Ursula von der Leyen a prononcé son premier discours sur l’état de l’Union au Parlement européen. Si la présidente de la Commission européenne a multiplié les annonces, il est impossible toutefois pour les Français de s’informer sur son intervention à travers les journaux télévisés ou les chaînes d’information en continu sur la TNT, dont les rédactions ont fait le choix de ne pas diffuser l’événement, comme le relève Théo Verdier, expert associé à la Fondation Jean-Jaurès et vice-président du Mouvement européen-France, en charge des campagnes d’opinion.
Depuis 2014 et la prise de fonction du luxembourgeois Jean-Claude Juncker à la présidence de la Commission européenne, le discours sur l’état de l’Union est devenu un temps fort de la vie politique européenne. Ce discours annuel face aux députés européens donne au chef de l’exécutif communautaire l’occasion de présenter ses priorités pour l’année à venir. Un débat s’en suit avec les groupes politiques du Parlement européen.
L’édition 2020, première du genre depuis l’arrivée au pouvoir d’Ursula von der Leyen, intervient dans une période clé pour l’Union européenne, qui fait face à de nombreux défis d’ordre diplomatique, économique ou encore environnemental. Face aux eurodéputés, la présidente de la Commission européenne a ainsi annoncé la relève de l’objectif européen de réduction des émissions de gaz à effet de serre à hauteur de 55% par rapport au niveau de 1990. Elle a également pris position en soutien au peuple biélorusse et soutenu la Grèce et Chypre face aux revendications turques en Méditerranée. Enfin, la dirigeante allemande a appelé à une refonte de la politique migratoire de l’Union en vue d’établir une prise en charge plus solidaire entre États européens concernant l’arrivée de migrants en Europe.
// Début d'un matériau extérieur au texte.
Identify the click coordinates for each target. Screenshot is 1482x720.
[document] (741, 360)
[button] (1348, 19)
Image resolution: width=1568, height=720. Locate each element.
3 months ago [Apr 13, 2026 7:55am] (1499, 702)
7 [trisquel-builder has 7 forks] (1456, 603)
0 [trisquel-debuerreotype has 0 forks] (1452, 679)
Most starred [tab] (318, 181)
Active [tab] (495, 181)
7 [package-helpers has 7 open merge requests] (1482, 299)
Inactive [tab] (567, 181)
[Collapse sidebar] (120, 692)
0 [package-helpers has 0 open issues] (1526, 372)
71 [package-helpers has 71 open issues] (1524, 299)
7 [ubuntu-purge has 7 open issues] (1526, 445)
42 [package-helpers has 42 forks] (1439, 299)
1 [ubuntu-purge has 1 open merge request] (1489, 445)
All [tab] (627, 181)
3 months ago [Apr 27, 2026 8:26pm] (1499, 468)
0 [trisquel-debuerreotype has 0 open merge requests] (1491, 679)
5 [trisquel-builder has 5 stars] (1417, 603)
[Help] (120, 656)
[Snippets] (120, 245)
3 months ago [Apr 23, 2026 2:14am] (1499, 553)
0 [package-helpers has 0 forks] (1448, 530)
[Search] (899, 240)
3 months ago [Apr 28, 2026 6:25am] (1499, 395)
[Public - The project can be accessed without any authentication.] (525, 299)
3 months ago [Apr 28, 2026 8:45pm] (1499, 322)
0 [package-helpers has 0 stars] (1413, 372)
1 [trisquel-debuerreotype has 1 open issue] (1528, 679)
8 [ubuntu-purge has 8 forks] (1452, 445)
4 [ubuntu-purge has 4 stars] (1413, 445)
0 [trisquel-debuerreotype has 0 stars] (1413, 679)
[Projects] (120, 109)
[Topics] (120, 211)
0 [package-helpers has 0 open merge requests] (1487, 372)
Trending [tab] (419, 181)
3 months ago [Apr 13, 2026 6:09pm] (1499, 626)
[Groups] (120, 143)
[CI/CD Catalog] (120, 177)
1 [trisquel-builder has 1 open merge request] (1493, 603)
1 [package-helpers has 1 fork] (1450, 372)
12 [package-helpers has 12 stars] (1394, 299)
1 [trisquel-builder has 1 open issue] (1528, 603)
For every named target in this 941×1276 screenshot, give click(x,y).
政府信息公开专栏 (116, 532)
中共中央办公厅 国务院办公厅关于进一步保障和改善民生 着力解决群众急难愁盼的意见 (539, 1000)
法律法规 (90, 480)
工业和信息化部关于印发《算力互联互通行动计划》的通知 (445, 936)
Les annonces effectuées au Parlement européen couvrent des enjeux importants tant pour la place de l’Europe dans le monde que pour le quotidien des Européens. Or, les chaînes d’information en continu diffusée sur la TNT ont fait le choix de ne pas retransmettre le discours, tandis que les journaux télévisés traditionnels n’ont que peu traité la question. Aucun sujet dédié n’a été proposé aux 13H de France 2 et TF1. La première chaîne n’a pas non plus abordé l’événement lors de son 20H. Or il faut le rappeler, les JT du soir constituent le premier moyen d’information des Français : le journal présenté par Gilles Bouleau sur TF1 a réuni en moyenne 5,8 millions de téléspectateurs chaque soir en 2018.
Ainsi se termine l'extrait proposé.